**Your goal**
Reproduce the lines below verbatim, starting at the line that contains "section number 4.4.2.2" and stopping after the final line, with both of those lines included.

------ Data provided

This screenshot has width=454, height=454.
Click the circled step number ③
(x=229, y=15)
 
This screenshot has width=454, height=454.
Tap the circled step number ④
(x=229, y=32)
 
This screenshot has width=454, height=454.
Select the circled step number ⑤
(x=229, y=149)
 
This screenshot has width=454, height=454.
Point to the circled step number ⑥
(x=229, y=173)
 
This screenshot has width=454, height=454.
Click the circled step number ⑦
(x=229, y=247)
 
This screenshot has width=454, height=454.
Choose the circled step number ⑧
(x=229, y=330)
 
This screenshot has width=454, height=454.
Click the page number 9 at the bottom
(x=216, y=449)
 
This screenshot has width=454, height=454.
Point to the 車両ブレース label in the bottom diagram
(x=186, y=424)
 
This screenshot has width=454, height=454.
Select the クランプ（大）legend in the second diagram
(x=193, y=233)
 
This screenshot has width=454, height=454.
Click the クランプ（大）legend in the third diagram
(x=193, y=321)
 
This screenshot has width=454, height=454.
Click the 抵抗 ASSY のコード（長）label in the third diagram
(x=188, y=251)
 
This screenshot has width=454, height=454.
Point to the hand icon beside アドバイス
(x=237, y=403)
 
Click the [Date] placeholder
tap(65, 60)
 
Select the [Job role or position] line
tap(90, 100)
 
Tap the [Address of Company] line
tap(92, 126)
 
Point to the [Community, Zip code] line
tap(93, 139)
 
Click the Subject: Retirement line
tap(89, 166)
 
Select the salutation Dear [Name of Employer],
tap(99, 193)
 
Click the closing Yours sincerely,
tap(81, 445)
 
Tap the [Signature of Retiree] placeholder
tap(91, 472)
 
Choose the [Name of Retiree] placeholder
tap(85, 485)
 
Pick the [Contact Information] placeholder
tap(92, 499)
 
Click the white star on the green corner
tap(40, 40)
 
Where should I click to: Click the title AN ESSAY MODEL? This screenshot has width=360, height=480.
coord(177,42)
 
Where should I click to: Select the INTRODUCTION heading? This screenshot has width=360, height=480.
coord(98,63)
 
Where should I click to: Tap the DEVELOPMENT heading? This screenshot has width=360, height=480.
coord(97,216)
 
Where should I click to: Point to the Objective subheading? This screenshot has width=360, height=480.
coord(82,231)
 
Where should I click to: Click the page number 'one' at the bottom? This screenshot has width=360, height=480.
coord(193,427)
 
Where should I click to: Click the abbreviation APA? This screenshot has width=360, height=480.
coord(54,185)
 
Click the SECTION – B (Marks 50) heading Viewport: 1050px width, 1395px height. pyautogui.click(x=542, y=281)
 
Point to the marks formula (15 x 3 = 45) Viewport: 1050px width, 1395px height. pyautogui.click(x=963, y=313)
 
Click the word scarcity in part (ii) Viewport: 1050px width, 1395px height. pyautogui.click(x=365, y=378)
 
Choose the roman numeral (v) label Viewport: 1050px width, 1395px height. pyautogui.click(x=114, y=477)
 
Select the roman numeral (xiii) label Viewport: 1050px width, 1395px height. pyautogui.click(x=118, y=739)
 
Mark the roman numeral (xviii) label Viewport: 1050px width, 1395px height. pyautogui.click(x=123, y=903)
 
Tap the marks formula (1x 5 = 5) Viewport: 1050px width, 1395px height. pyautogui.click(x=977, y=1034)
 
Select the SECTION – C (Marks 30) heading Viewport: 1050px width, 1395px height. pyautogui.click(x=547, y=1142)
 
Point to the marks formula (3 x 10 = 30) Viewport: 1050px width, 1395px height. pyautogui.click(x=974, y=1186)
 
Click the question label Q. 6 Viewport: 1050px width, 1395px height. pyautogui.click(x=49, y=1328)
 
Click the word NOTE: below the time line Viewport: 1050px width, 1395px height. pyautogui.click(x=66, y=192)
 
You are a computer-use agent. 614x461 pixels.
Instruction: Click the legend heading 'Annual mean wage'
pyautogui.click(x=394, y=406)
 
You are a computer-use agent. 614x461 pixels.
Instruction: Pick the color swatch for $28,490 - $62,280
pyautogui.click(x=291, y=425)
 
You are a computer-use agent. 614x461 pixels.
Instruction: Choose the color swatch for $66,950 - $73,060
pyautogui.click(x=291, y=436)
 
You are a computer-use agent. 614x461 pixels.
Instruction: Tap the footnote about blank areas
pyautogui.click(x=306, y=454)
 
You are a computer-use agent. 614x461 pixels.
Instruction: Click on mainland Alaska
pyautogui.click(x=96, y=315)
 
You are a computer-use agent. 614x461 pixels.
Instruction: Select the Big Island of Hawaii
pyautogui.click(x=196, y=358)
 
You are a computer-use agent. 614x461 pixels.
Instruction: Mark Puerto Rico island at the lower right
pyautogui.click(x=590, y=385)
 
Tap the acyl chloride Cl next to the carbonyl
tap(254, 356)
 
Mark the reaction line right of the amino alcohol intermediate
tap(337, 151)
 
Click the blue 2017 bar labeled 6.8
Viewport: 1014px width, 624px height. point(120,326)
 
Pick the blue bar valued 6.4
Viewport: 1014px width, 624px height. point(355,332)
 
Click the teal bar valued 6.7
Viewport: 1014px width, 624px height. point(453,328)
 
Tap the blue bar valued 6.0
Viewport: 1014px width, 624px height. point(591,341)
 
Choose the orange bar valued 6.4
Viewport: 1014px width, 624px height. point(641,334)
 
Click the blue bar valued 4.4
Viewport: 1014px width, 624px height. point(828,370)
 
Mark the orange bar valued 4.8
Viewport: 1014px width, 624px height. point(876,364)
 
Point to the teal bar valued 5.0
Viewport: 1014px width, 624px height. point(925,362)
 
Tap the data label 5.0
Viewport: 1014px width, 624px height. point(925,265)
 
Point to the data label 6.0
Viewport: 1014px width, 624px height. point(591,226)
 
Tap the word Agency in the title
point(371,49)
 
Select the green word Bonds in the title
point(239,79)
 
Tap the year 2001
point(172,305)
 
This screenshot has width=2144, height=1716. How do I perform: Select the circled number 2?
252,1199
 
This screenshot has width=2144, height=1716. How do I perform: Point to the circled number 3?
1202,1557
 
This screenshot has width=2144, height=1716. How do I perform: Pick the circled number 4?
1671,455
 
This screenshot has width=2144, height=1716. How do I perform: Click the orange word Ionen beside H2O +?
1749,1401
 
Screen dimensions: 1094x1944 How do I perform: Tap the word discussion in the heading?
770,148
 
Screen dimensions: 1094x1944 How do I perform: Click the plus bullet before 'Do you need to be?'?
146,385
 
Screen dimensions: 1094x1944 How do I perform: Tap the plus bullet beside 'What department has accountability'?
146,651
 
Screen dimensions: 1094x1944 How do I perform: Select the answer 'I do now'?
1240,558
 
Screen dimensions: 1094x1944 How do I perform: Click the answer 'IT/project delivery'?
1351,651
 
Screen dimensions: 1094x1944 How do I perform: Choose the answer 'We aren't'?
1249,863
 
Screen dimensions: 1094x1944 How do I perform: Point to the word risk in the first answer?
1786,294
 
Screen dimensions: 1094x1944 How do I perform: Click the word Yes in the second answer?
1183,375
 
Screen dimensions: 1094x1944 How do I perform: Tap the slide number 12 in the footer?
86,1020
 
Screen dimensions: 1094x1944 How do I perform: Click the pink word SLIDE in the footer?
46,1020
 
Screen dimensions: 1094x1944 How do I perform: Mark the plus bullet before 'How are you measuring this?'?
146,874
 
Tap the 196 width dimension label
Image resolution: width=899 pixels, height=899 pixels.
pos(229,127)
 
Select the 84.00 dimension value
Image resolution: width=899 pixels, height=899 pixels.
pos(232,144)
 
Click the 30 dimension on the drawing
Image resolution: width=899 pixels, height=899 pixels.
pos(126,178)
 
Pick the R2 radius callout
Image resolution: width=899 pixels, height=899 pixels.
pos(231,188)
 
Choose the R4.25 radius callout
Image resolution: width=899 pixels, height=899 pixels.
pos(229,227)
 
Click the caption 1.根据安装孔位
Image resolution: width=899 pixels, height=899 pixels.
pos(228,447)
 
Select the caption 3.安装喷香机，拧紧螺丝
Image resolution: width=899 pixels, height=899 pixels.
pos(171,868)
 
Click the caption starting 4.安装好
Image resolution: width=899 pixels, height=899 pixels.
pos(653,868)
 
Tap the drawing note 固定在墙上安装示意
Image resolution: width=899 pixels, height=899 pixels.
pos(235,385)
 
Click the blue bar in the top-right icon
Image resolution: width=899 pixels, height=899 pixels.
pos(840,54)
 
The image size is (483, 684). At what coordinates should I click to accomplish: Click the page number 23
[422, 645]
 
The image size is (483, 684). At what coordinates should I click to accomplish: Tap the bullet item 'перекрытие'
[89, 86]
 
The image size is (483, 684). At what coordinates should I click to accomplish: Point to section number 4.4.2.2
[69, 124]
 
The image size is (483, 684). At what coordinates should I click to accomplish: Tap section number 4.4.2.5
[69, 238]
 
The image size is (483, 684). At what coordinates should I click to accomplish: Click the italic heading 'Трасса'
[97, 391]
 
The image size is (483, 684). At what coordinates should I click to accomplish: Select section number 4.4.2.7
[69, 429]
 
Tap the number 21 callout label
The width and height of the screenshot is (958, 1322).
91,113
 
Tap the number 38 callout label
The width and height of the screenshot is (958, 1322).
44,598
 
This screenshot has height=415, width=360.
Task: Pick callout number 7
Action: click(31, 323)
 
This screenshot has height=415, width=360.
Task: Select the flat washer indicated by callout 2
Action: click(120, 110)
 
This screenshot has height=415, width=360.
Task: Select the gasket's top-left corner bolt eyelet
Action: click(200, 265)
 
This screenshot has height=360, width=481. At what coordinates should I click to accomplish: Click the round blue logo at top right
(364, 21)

------------

**Task solution**
The image size is (483, 684). At what coordinates should I click to accomplish: Point to section number 4.4.2.2
[69, 124]
 
The image size is (483, 684). At what coordinates should I click to accomplish: Tap section number 4.4.2.5
[69, 238]
 
The image size is (483, 684). At what coordinates should I click to accomplish: Click the italic heading 'Трасса'
[97, 391]
 
The image size is (483, 684). At what coordinates should I click to accomplish: Select section number 4.4.2.7
[69, 429]
 
Tap the number 21 callout label
The width and height of the screenshot is (958, 1322).
91,113
 
Tap the number 38 callout label
The width and height of the screenshot is (958, 1322).
44,598
 
This screenshot has height=415, width=360.
Task: Pick callout number 7
Action: click(31, 323)
 
This screenshot has height=415, width=360.
Task: Select the flat washer indicated by callout 2
Action: click(120, 110)
 
This screenshot has height=415, width=360.
Task: Select the gasket's top-left corner bolt eyelet
Action: click(200, 265)
 
This screenshot has height=360, width=481. At what coordinates should I click to accomplish: Click the round blue logo at top right
(364, 21)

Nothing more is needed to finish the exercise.